● **Goal of the exercise**: Search the records for lines that contain the word "computer". Copy them all.
════
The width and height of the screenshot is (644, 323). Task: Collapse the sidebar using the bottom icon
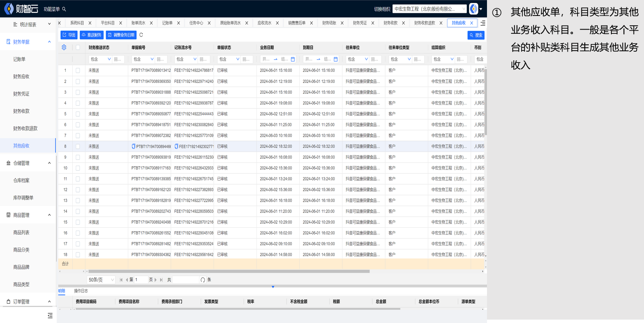50,316
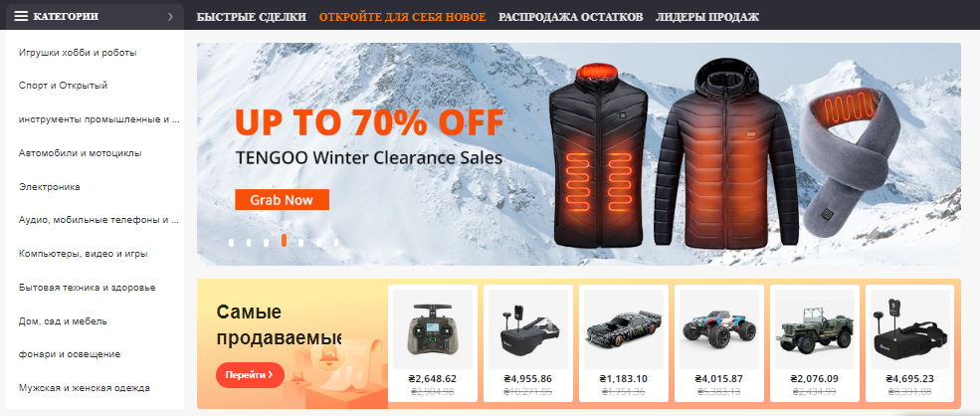Open the green military jeep product

815,329
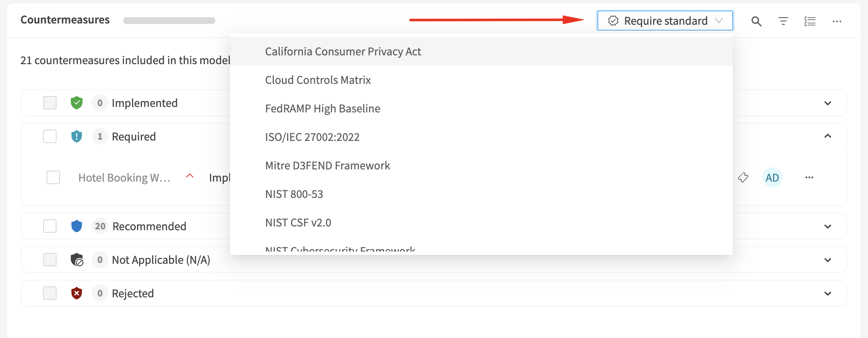Check the Implemented group checkbox
This screenshot has width=868, height=338.
50,103
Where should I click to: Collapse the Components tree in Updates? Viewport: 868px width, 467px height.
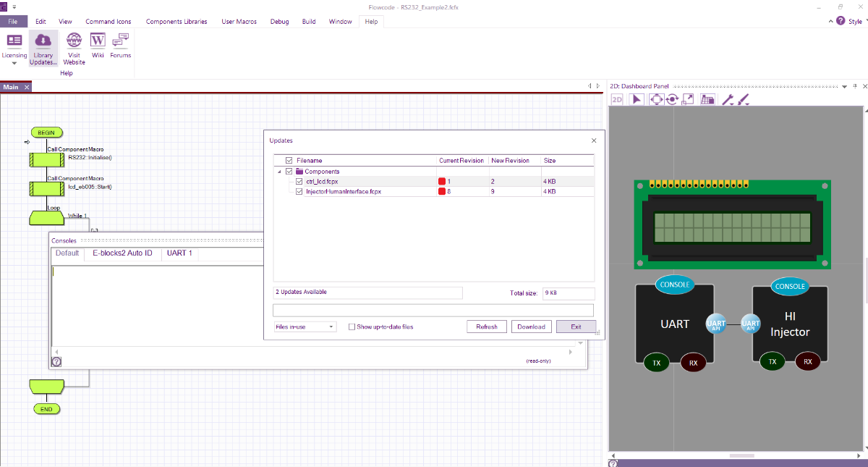tap(278, 172)
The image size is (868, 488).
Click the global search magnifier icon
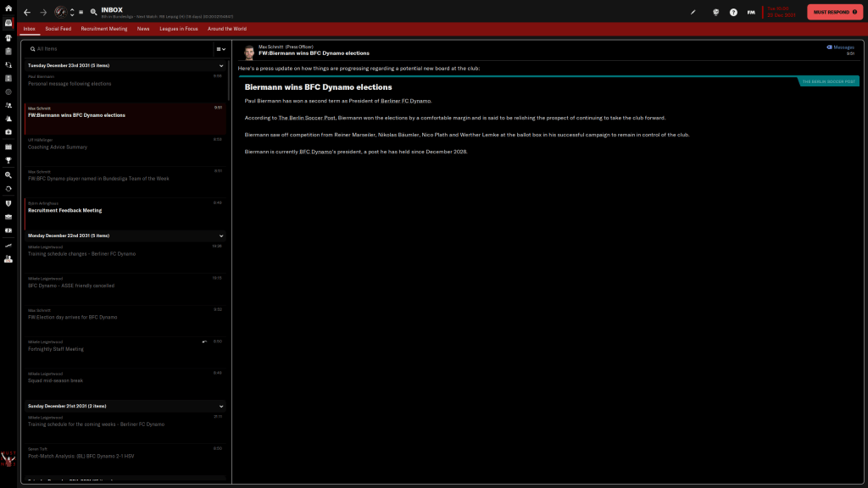(93, 13)
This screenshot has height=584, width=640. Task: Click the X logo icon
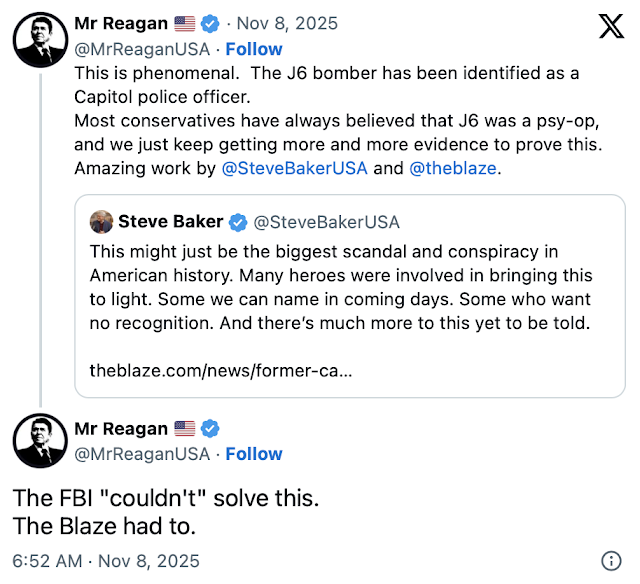(x=610, y=27)
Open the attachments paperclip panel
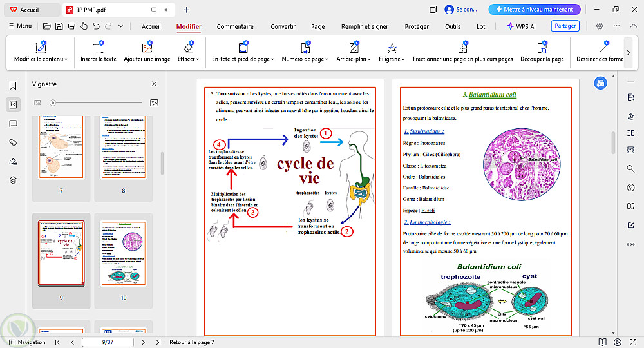 point(13,142)
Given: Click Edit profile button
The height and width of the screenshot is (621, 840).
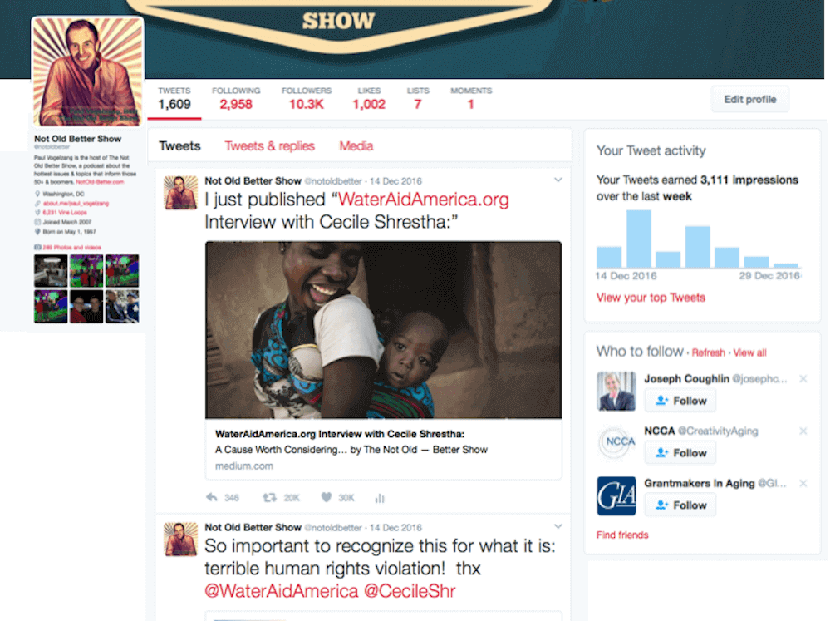Looking at the screenshot, I should [750, 99].
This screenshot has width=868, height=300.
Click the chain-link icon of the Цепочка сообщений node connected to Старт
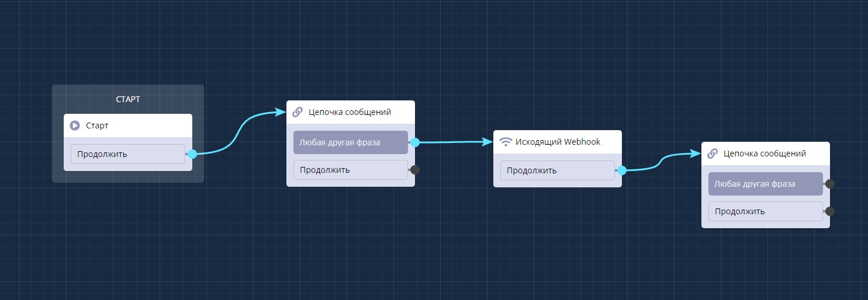click(x=298, y=112)
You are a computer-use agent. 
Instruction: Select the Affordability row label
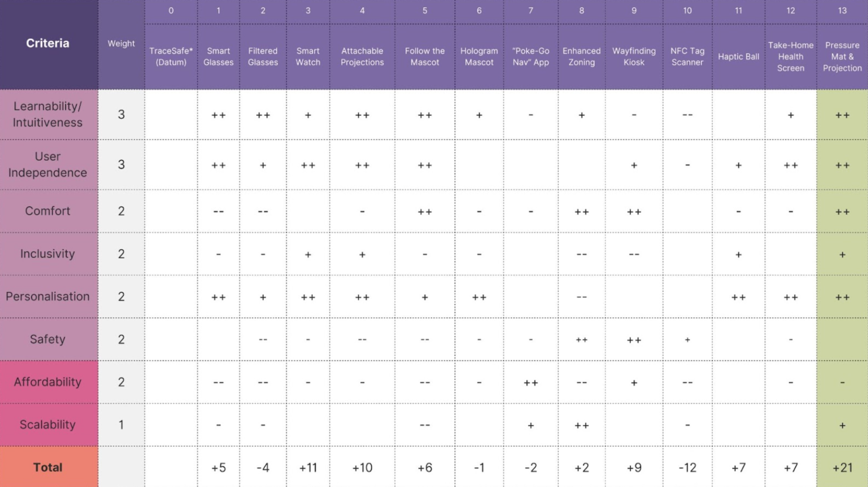point(49,382)
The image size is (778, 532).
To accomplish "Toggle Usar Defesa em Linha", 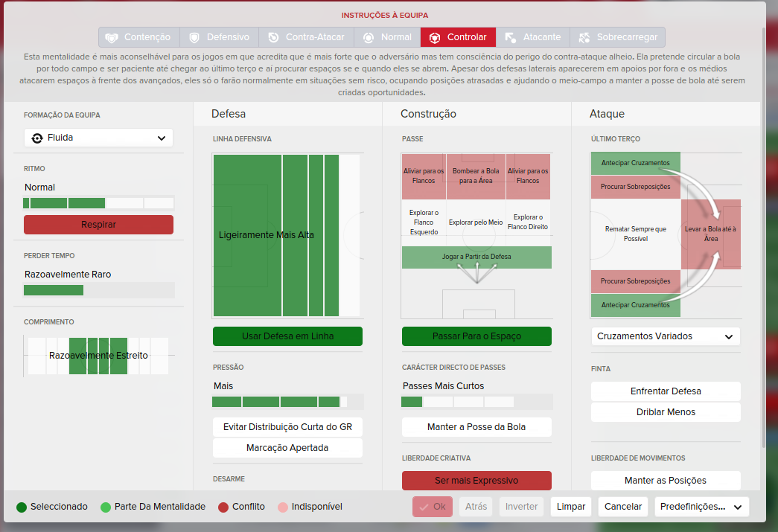I will click(288, 336).
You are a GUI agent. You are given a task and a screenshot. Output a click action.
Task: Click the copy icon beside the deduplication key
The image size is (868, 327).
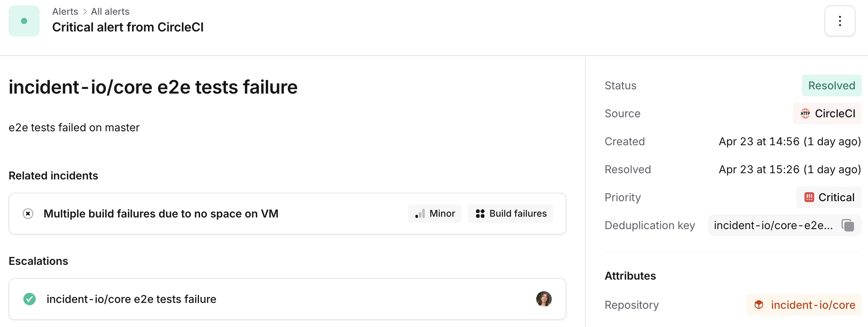847,225

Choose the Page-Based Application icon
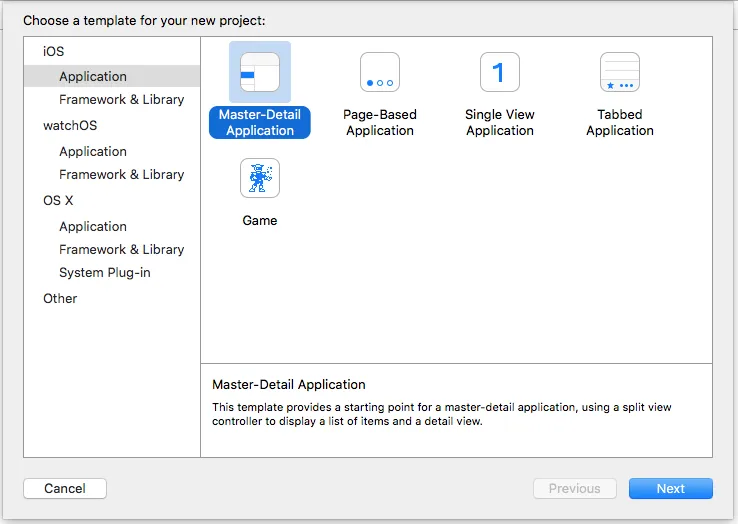tap(380, 72)
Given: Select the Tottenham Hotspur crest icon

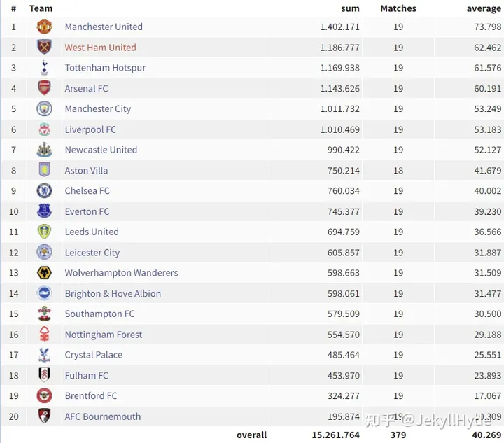Looking at the screenshot, I should [x=44, y=68].
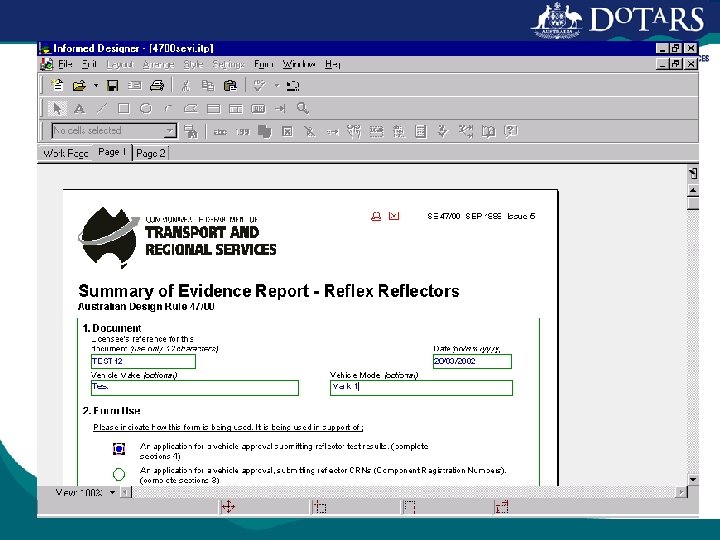The height and width of the screenshot is (540, 720).
Task: Open the View 100% zoom dropdown
Action: click(x=113, y=492)
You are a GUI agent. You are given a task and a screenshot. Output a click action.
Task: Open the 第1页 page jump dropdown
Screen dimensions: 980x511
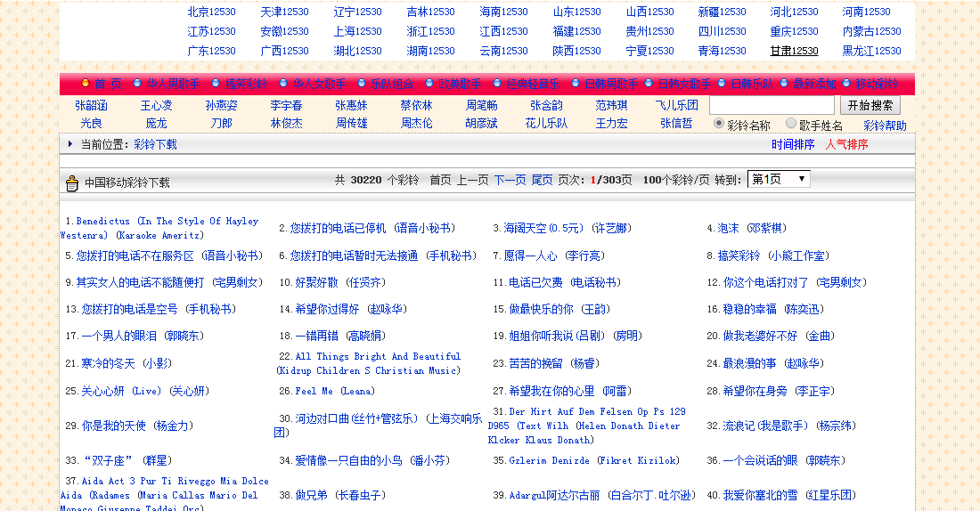pos(778,179)
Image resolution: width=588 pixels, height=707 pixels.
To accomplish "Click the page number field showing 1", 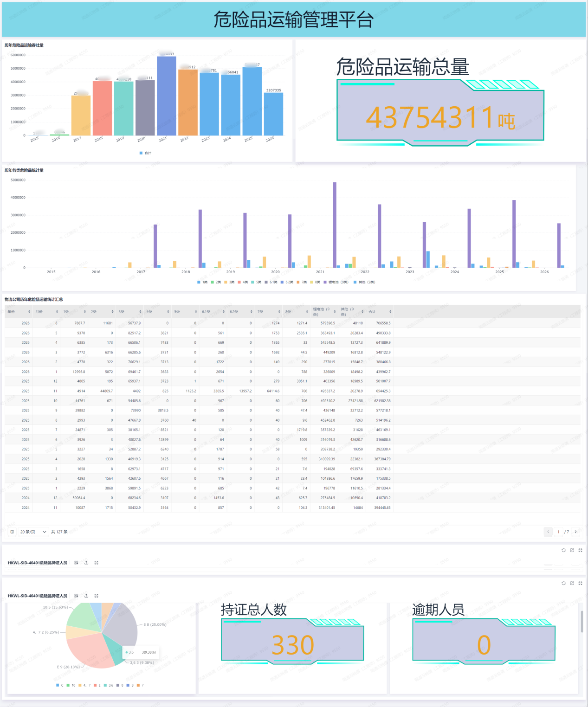I will click(x=558, y=532).
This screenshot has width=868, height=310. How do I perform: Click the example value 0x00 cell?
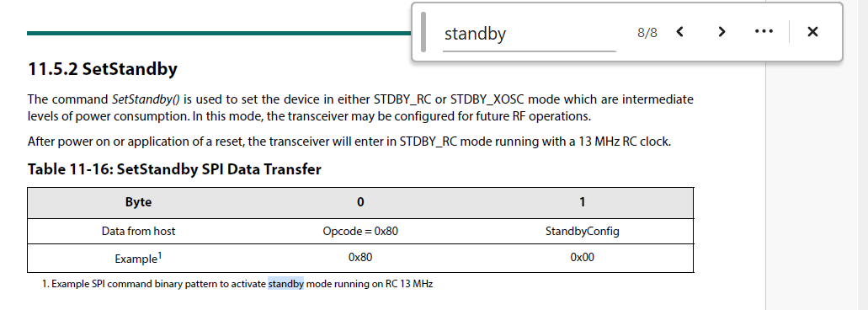(x=582, y=258)
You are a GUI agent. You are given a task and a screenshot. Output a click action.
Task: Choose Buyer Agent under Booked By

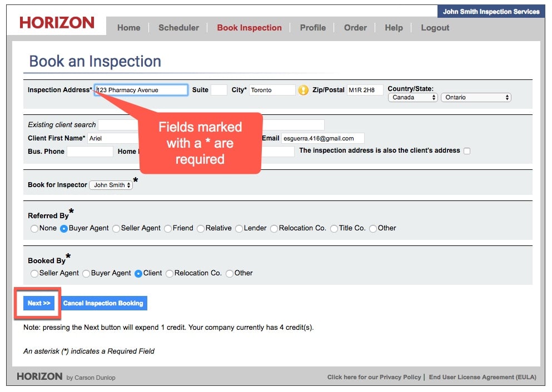[x=86, y=273]
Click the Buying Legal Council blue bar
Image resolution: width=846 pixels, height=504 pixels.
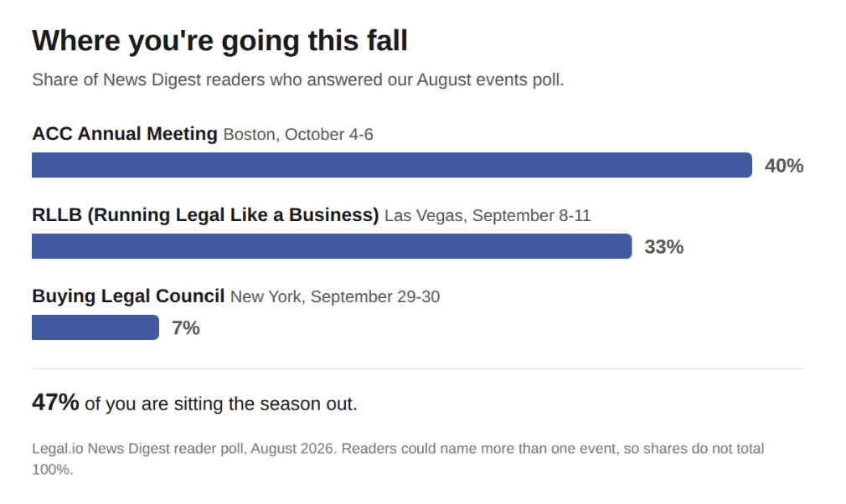pyautogui.click(x=95, y=327)
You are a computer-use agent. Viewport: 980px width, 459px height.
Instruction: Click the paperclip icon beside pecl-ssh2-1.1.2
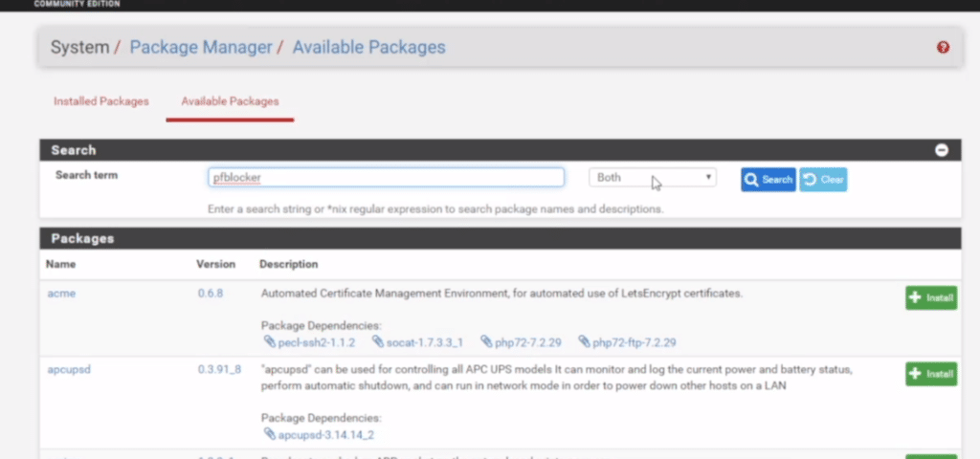268,341
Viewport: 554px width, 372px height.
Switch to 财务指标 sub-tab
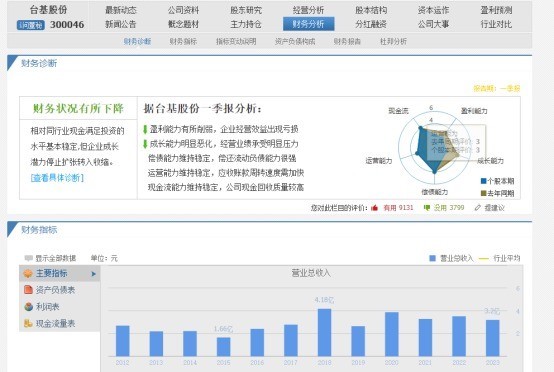point(183,41)
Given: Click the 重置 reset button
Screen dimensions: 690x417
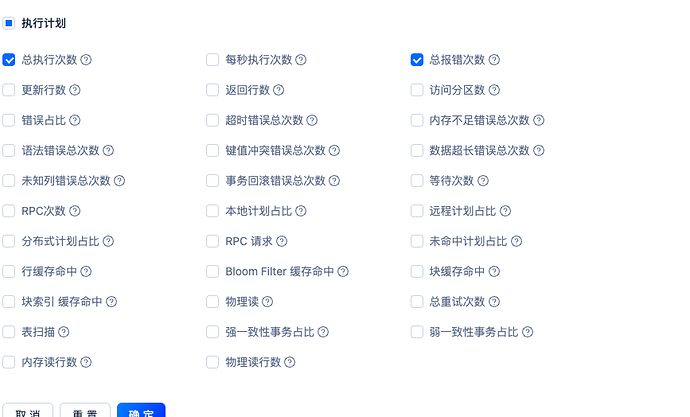Looking at the screenshot, I should click(85, 411).
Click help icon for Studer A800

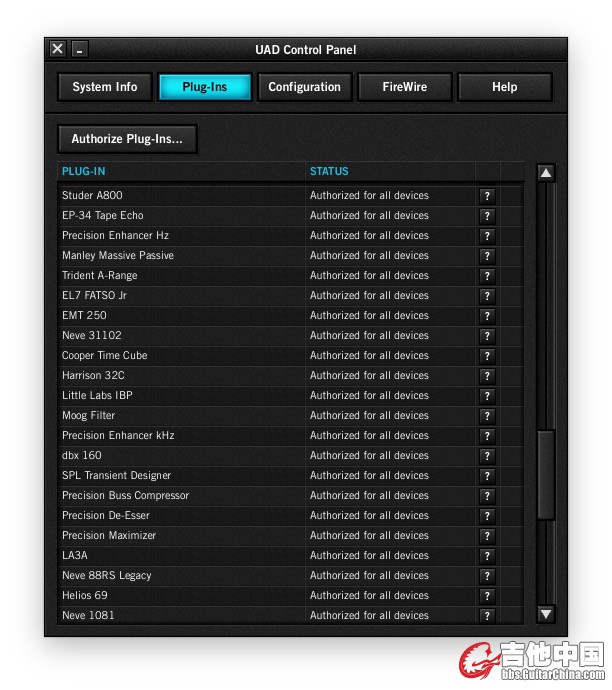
════
● **Exercise response**:
You are a computer-use agent. 
You are a computer-use agent. Viewport: 980px width, 459px height.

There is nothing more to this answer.